Auf dem Foto war der Himmel durch die Baumkrone kaum zu erkennen. „Eine riesengroße Wasserfläche“, ergänzte mein Vater. In meinem Kopf entstand das Bild eines gefällten Mammutbaumes, der im Wasser lag. „Das Ende des Meeres sieht man nicht“, sagte meine Mutter. Selbst der Mammutbaum hatte ein Ende, das wusste ich.
Rezensionen
Jens Thiele: Magische FarbeBlau ist die alles bestimmende Farbe in diesem Buch, vom blassen Türkis über ein kühles Preußischblau bis hin zum kräftigen Ultramarinblau, wie es Yves Klein in seinen monochromen Bildern verwendete – jede Seite führt uns die Magie dieser Farbe vor Augen. Blau als Farbe des Wassers, des Meeres, der Unendlichkeit. Das ist das eigentliche Thema des Buches: das Meer als Bild, als Farbe, als Projektionsfläche.

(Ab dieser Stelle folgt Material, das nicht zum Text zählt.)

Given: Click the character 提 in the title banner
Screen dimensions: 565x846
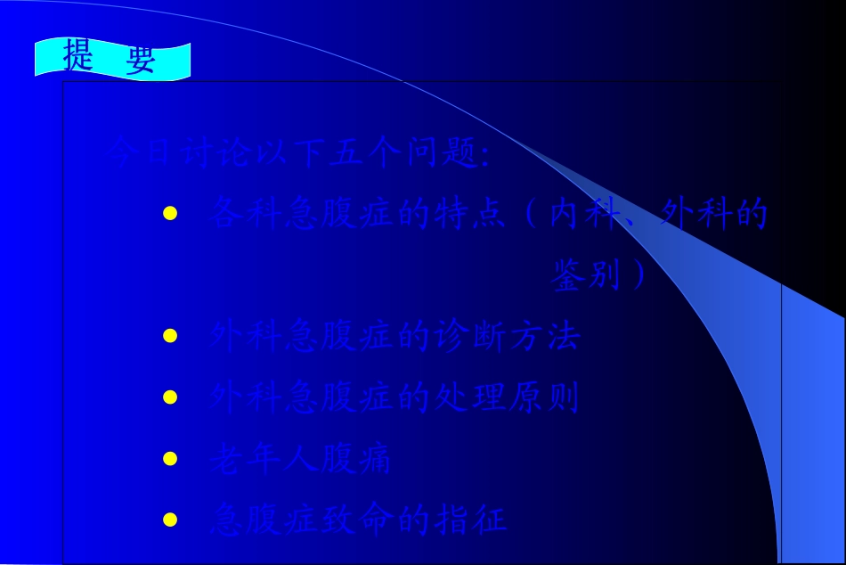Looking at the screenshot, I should (x=78, y=56).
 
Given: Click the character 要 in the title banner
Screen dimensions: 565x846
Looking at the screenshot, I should (x=141, y=58).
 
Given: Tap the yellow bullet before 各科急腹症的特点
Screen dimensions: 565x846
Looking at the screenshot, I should (x=170, y=214).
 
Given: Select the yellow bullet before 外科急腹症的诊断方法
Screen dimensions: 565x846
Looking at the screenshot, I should (x=170, y=337).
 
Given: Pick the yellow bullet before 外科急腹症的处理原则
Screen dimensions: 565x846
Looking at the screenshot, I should (x=170, y=397).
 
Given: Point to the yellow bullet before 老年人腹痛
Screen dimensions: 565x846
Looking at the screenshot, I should (x=170, y=459).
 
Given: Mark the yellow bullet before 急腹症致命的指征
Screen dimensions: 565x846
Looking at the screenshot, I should (x=170, y=520).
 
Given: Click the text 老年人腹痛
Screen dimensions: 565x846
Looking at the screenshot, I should (x=299, y=460).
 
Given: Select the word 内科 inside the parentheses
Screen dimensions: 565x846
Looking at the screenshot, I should (x=582, y=215).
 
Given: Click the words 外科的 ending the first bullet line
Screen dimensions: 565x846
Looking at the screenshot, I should (x=712, y=215).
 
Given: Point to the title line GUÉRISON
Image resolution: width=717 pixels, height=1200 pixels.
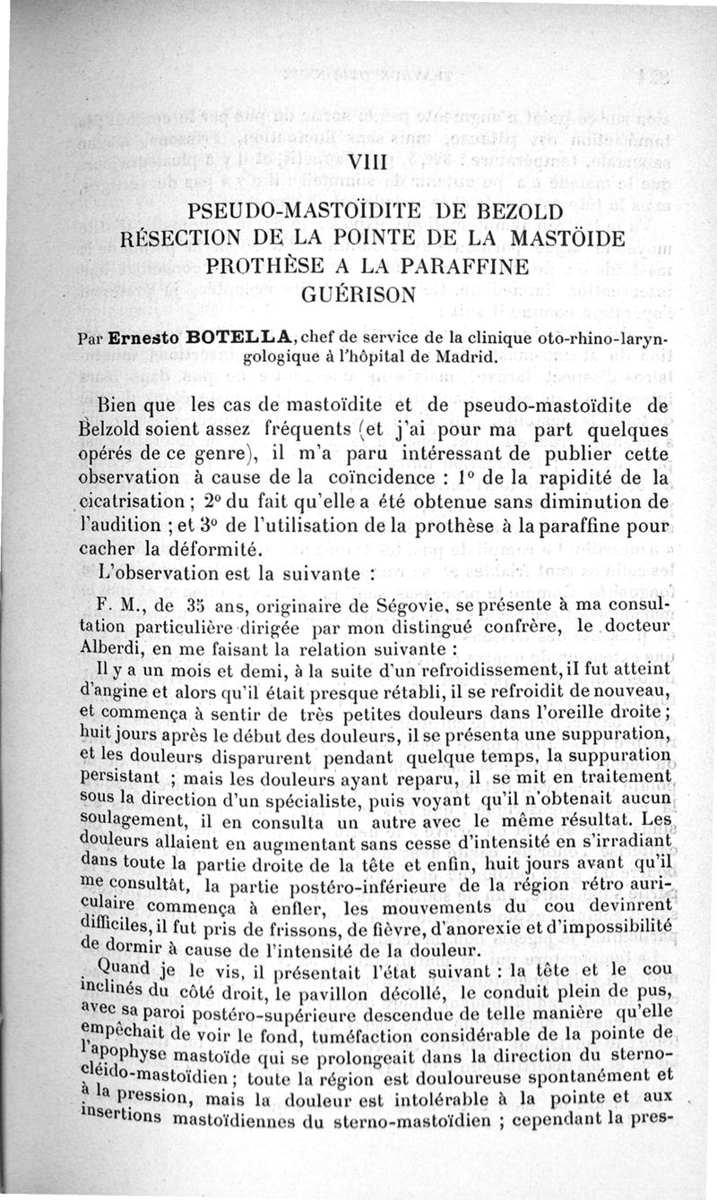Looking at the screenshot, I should pos(356,294).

Ein Erwachsener blickt zurück und erinnert sich an seine Kindheit und Jugend, an ein Leben in der Stadt, weit entfernt vom Meer. Für den Sechsjährigen löst die Ankündigung des Vaters, ans Meer zu fahren, eine Sehnsucht nach »dieser endlosen flimmernden Weite« aus. Die Träume werden im Verlauf der Jahre immer übermächtiger, denn nie kommt es zu der Reise – immer passiert etwas, das eine Fahrt verhindert: Die Mutter bricht sich den Knöchel, der Junge wird operiert, die Eltern kaufen sich einen Fernsehapparat, dann trennen sie sich, schließlich verliebt sich der junge Mann.
Inge Fasan erzählt diese Abfolge der Verhinderungen, die zugleich auch die Biografie des Jungen markieren, lapidar und mit verhaltener Ironie, während sie den Fantasiebildern des Erzählers breiteren Raum gibt. Linda Wolfsgruber illustriert die Geschichte nicht im wörtlichen Sinne, aber ihre changierenden blauen Bilder, die in wechselnden Techniken entstanden sind, treffen genau den Ton des Erzählers. Sie setzen eine eigene Farbspur, begleiten den Text mit eigenen Assoziationen. Auf einer Bildseite entdecken wir eine in tiefes Blau getauchte Schwanzflosse, ein fast abstraktes Bild, das sich, blättert man die Seite um, unvermittelt in eine konkrete Figur, in ein Mädchen verwandelt, an das sich der Erzähler erinnert. Beide Seiten zusammen, Fischschwanz und Menschenkörper, verbinden sich zu einem imaginären Bild, das sich sowohl aus konkreter Erinnerung als auch aus Traummaterial zusammensetzt.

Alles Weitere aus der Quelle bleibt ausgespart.